• TEXT
+---+

Sunday, 10 March 2019

Bartlow Hills


A landscape palimpsest worthy of the name is at Bartlow in Cambridgeshire, near to the northern Essex border. Here, the Victorians drove a railway line through a Roman burial ground laid out in the first century AD. The railway itself disappeared in the 1960s, not having anywhere near the longevity therefore of three of the Roman mounds, the central one (at 13 metres) the largest of its kind in northern Europe.
 
Victorian railway tunnel cutting into Mound 5 at Bartlow Hills


Whatever possessed the Victorians to think that this was a good spot for a piece of transport infrastructure? Not long before the railway arrived the mounds had been excavated, revealing a treasury of finds: containers of cremated remains, lodged within wooden chests that also included vessels of food and drink, flowers, box leaves, incense and traces of blood, wine and milk mixed with honey. The finds were taken to Easton Lodge in Essex, the home of the Maynard family, but the fire of 1847 that destroyed the Elizabethan mansion  at Easton also destroyed the majority of the artefacts (though some examples still survive at Saffron Walden Museum).

Mounds 4 and 7 at Bartlow Hills


Perhaps the removal of the treasures inclined the railway company to think there was no harm in driving a train track and tunnel through this most ancient of sites. There were originally eight mounds in total, and traces of a few more survive on private land adjacent to the three that still stand today. These three are now held in guardianship by Cambridgeshire County Council, meaning that the mounds are fully accessible for public visiting. It is well worth climbing the stairs on the largest of them, to take in the view from the top.





The footpath leading to the mounds begins in the churchyard of Bartlow church, itself well worth a visit because of the remnants of its elaborate wall paintings. Three of these survive too, details of late 14th-century decorative paintings depicting St George’s dragon, the weighing of souls by St Michael, and the bearded face of St Christopher. The church is one of only two round-towered churches in Cambridgeshire, and it is said that King Cnut ordered it to be built after the Battle of Assandun, when the Danes were triumphant over the English army of Edmund Ironside. (Sadly there is no evidence to support this theory, and the exact location of the Battle of Assandun remains unknown.)

St Michael, weighing souls, Bartlow Church

St Christopher, Bartlow Church

St George's Dragon, Bartlow Church

Bartlow Church, Cambridgeshire

 



Saturday, 5 January 2019

Enoch Girling put it out


One of my Christmas highlights was the series of Late Junctions on Radio 3 hosted by Stewart Lee. Lee’s passion for interesting (if obscure) music made for some very enjoyable discoveries, which included for me the Suffolk-based violinist Laura Cannell. Cannell’s recent album, Hunter Huntress Hawker, featured on the set list, and I subsequently discovered it had been recorded in St Andrew’s church, Covehithe, on the Suffolk coast.

+---+

• PROBLEMS AND TASKS
1 – Answer these questions from the Bartlow Hills text:
(a) In which decade did the railway through the burial ground disappear?
(b) In what year was the Elizabethan mansion at Easton destroyed by fire?
(c) How many round-towered churches are there in Cambridgeshire?
2 – Copy the passage of the Bartlow Hills text between "Sunday, 10 March" and "in northern Europe.", inclusive.
The rows have no connection to the text about Bartlow Hills.

+---+

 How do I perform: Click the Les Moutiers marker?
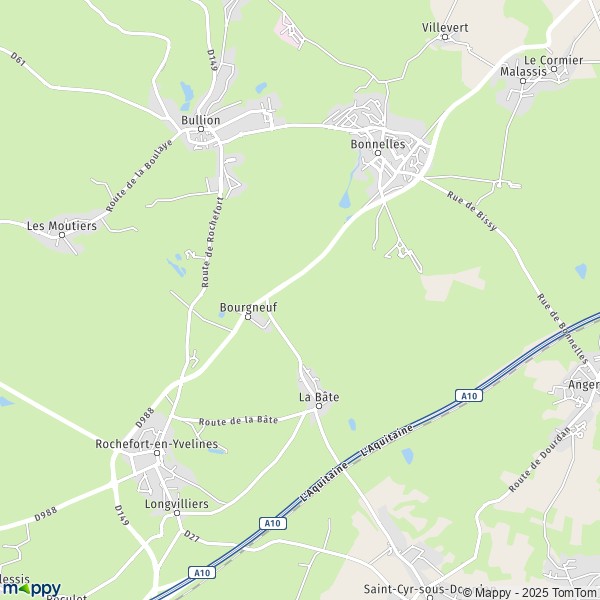tap(62, 235)
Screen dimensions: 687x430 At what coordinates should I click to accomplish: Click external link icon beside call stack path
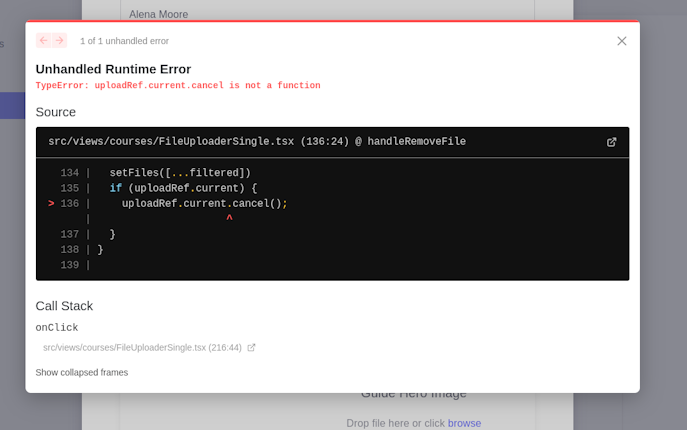click(x=251, y=348)
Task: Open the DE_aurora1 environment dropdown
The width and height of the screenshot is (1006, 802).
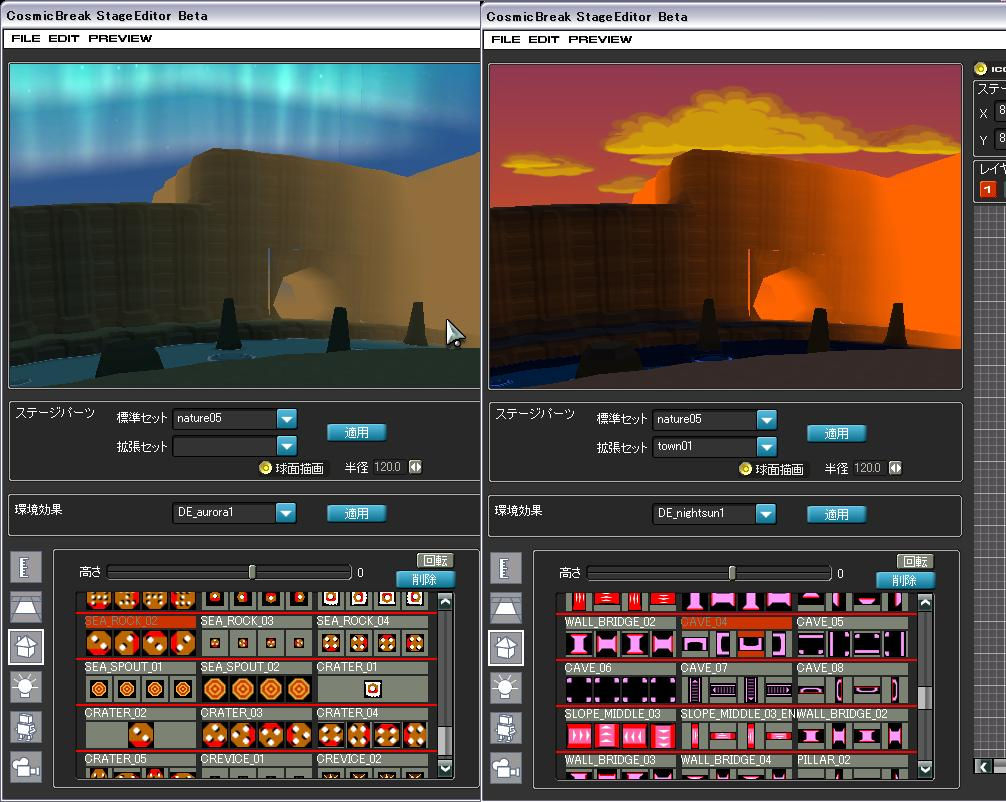Action: click(286, 513)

+---+

• ANSWERS FOR THIS EXERCISE
1 –
(a) The 1960s
(b) 1847
(c) Two

2 –
Sunday, 10 March 2019

Bartlow Hills


A landscape palimpsest worthy of the name is at Bartlow in Cambridgeshire, near to the northern Essex border. Here, the Victorians drove a railway line through a Roman burial ground laid out in the first century AD. The railway itself disappeared in the 1960s, not having anywhere near the longevity therefore of three of the Roman mounds, the central one (at 13 metres) the largest of its kind in northern Europe.